1st Secretary of Aging of Maryland
- In office 1998–2003
- Governor: Parris Glendening
- Preceded by: Office established
- Succeeded by: Jean Roesser

Personal details
- Born: Sue Elleanore Fryer October 28, 1935 Albuquerque, New Mexico, U.S.
- Died: June 22, 2014 (aged 78) Annapolis, Maryland, U.S.
- Spouse: Archibald Ward ​ ​(m. 1959; died 2000)​
- Children: 2
- Occupation: Elder rights activist

= Sue Fryer Ward =

First Maryland Secretary of Aging

Sue Fryer Ward (October 28, 1935 – June 22, 2014) was an American elder rights activist who served as the first secretary of the Maryland Department of Aging. Trained as a social worker, Ward spent several decades as a public servant and advocate for the needs of elders. In 2010, she was honored as a Social Work Pioneer by the National Association of Social Workers.

== Early life and education ==
Sue F. Ward was born Sue Elleanore Fryer in Albuquerque, New Mexico, in 1935. She was the younger daughter of Ione Pierce and E. Reeseman Fryer. Her father worked for the Bureau of Indian Affairs, and the family traveled across the country and the world throughout her childhood, with Sue attending more than a dozen different schools during her elementary and junior high school years.
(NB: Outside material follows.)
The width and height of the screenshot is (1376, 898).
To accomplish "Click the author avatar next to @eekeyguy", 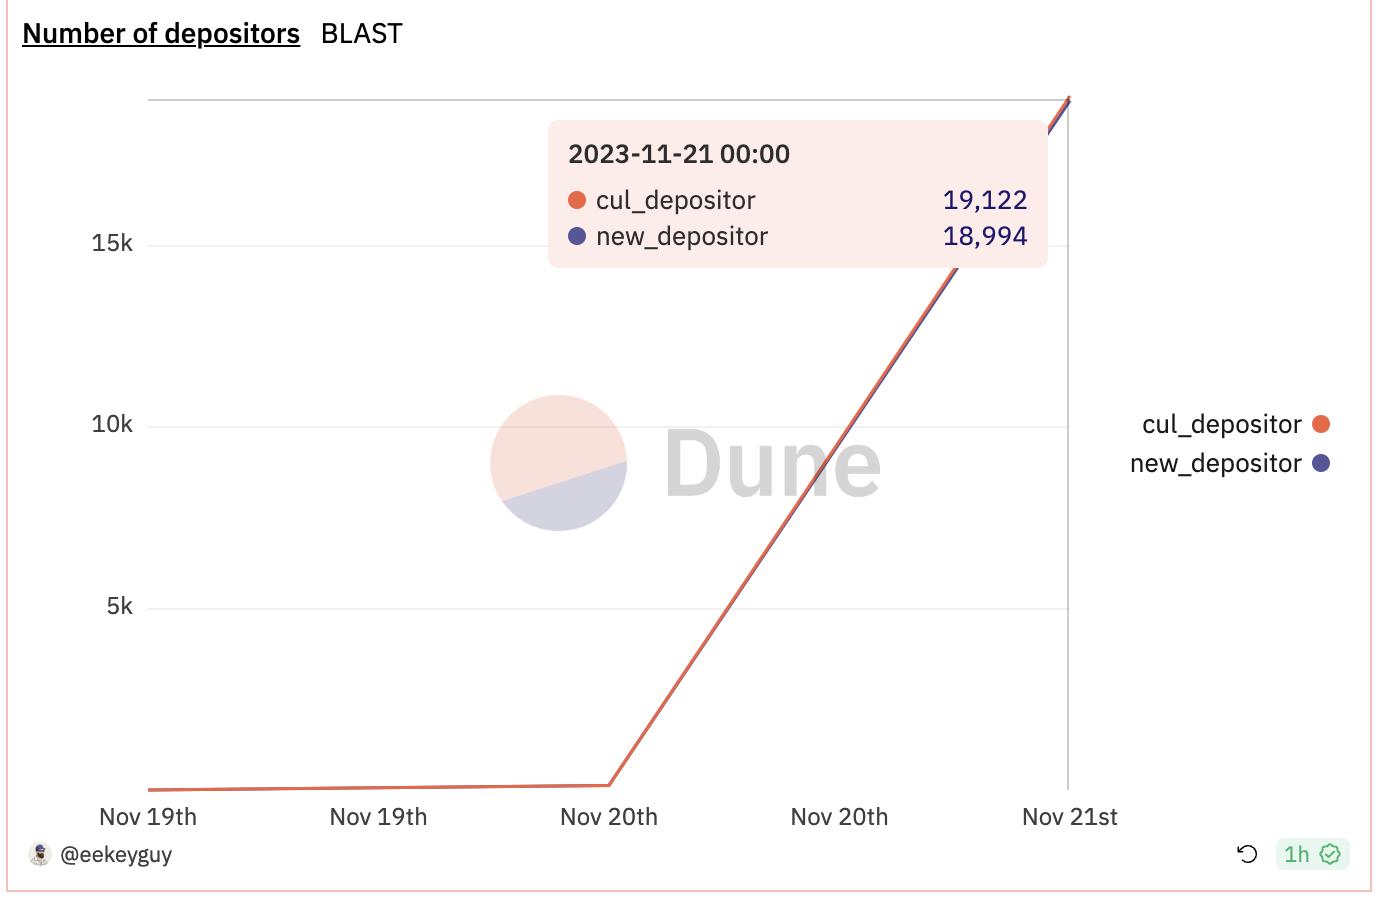I will (x=40, y=854).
A decade of her childhood was spent in Arizona, which would influence her later work as an elder rights advocate; she said she was inspired by the respect with which the Navajo treated their elders.
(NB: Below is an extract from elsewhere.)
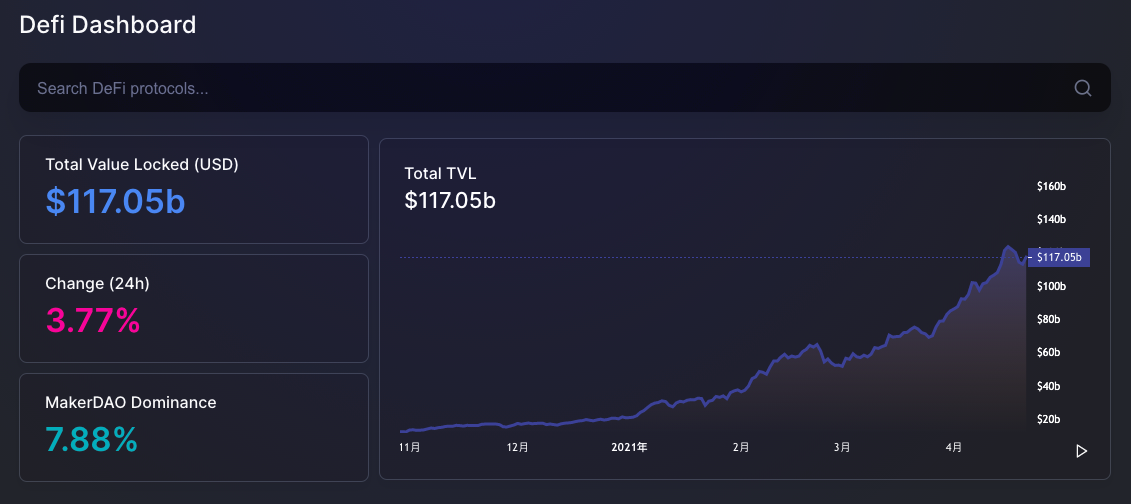Click the 12月 label on the time axis

coord(517,448)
After graduating from Western High School in Washington, D.C., she attended the College of William & Mary, spending a year of her studies at the American University of Beirut and obtaining a bachelor's in government in 1957. After starting graduate school at McGill University, she moved to Utah to finish her studies at the University of Utah, where she graduated with a master's in social work in 1960.

== Career ==
Having settled back in the Washington area, in the Maryland suburbs, Ward became active in Democratic politics. In 1978, she ran for Congress against Republican Rep. Marjorie Holt, but she failed to defeat the incumbent — her daughter later said she knew it was a lost cause, but "she didn't think elections should go unchallenged." She also drove a school bus and became an active volunteer in this period.

While Ward was active in advocating for a range of human and civil rights causes, she is best known for her work as an elder rights activist. She served older Marylanders as a social worker and government servant, and was at various times president of the National Associations of Area Agencies and State Units on Aging, the Maryland Gerontological Association, and the Commission on Legal Problems of the Elderly.
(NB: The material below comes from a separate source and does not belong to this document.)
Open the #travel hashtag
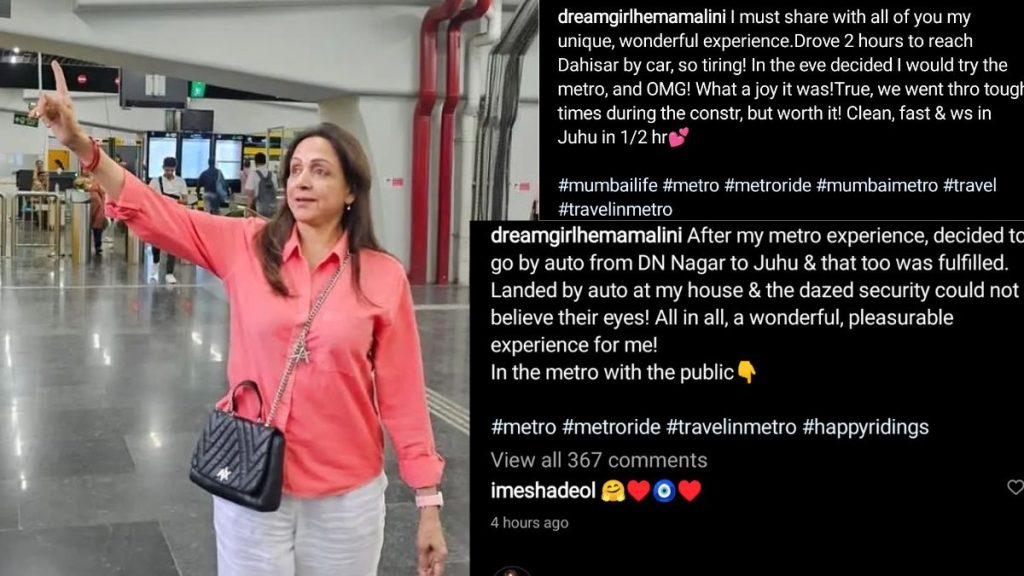 [x=970, y=185]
From 1982 to 1991, she led the Prince George's County Department of Aging. In 1992, she was hired as director of Prince George's Department of Family Services. Then, in 1995, she was chosen as director of the Maryland Department of Aging. In 1998, when Governor Parris Glendening incorporated the department into his cabinet, she was elevated to the role of the state's first secretary of the Department of Aging.

Ward served as secretary until 2003. In this capacity, she fought to preserve social service organizations and retain autonomy for these programs. She battled budget crises, advocating for the importance of elder services, and worked to encourage and empower social workers.

After leaving government, she worked for the National Committee to Preserve Social Security and Medicare as the organization's grassroots director until 2011, when health problems forced her to retire despite her desire to continue working.

Among various awards for her work, Ward was honored as a Social Work Pioneer by the National Association of Social Workers in 2010. She died in Annapolis in 2014, at age 78. The following year, she was named to the Maryland Women's Hall of Fame.

== Personal life ==
She was married to the sociologist Archibald Ward from 1959 until his death in 2000. They had two daughters. Archibald was 23 years her senior, and her work in elder advocacy became personal as she cared for him in his old age, as well as for her mother, who had dementia.